We are collaborating with young, ambitious researchers in Mae Fah Luang University; as well as labs in Germany and Bangkok; to research more ways that we can make infusions from these ancient plants. We can treat or heal cancer in Stage 1 or Stage 2 with these natural methods. If a patient comes to us with Stage 4 cancer, while you currently can’t heal it completely, you can at least stop it for a while and give the patient a good quality of life.

Can you provide examples of the proprietary therapies developed by your team? You’ve mentioned that most of the treatments are infusions, why choose that over e.g. oral therapy?

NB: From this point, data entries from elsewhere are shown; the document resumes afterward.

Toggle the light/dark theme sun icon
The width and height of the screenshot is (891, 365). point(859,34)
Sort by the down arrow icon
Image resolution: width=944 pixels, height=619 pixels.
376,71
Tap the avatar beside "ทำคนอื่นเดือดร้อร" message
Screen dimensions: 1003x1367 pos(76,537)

The problem with oral therapy is that the efficacy depends on your gut system, so we often use IVs. And of course, for me as an anaesthetist, I think the IV method is the only one that counts! [Laughs] But it’s true that you get the fastest success in treatment with IV infusions.

Apart from cancer therapies, we have infusions with a certain mix of amino acids and vitamins, many of which I’ve developed over the years. Firstly, we check the patient’s bloodwork and see what’s missing, and we provide them what they’re missing. This is the basis of our therapy, all of which is personalised to each individual. We have different protocols: for detoxification, sometimes for the psyche, for gut treatments, and many more.

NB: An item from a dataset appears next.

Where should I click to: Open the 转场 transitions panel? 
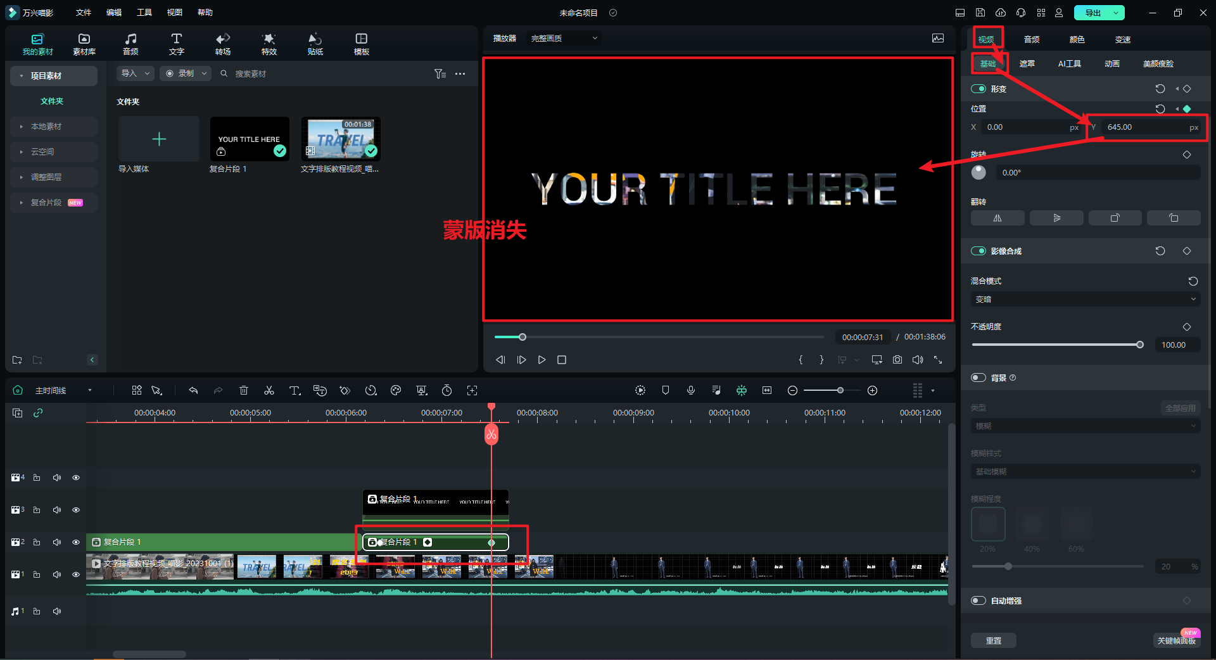[222, 44]
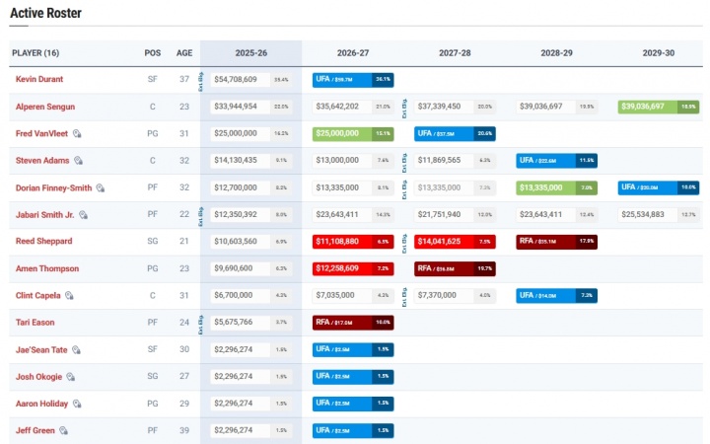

You’ve also talked about the importance of giving people a good quality of life over just aggressively treating their illness. Could you touch on the importance of patient education and empowerment in your approach to cancer treatment?

I always ensure that the patients understand what’s going on and why we are doing a particular therapy. Many patients nowadays are eager to look up different symptoms and treatments on Google – Dr. Google is my biggest enemy! [Laughs] But it helps that patients are thinking deeply about what therapies are best for them. They may read an article or listen to a podcast, and they come to me and ask me about it, and of course I need to know better. It puts a certain constructive pressure on myself to be on top of any of the latest medical developments.

Times are changing. When my father was a doctor, his word was basically the law, and no one questioned anyone in a white coat. Now, more and more patients with cancer say that they don’t want to get chemotherapy, and they’re asking for alternatives. It’s our job to see if the patient is in the right stages for alternative treatments.

Looking towards the future, what are your aspirations for Miskawaan Health Group’s role in advancing cancer treatment and patient care, both in Thailand and beyond?

Thailand is traditionally a place that people go to for treatments, even before Miskawaan, and more than that, Thailand is the future. The government is very open to make Thailand the medical hub of the world, and also the hub for functional medicine. Compared to e.g. Germany, the universities here all have a department for functional medicine, and I’ve met so many young doctors, in seminars and beyond, who are very interested in functional medicine. I hope that we will soon be the spearhead of this kind of medicine, and I hope we have a bright future in Thailand.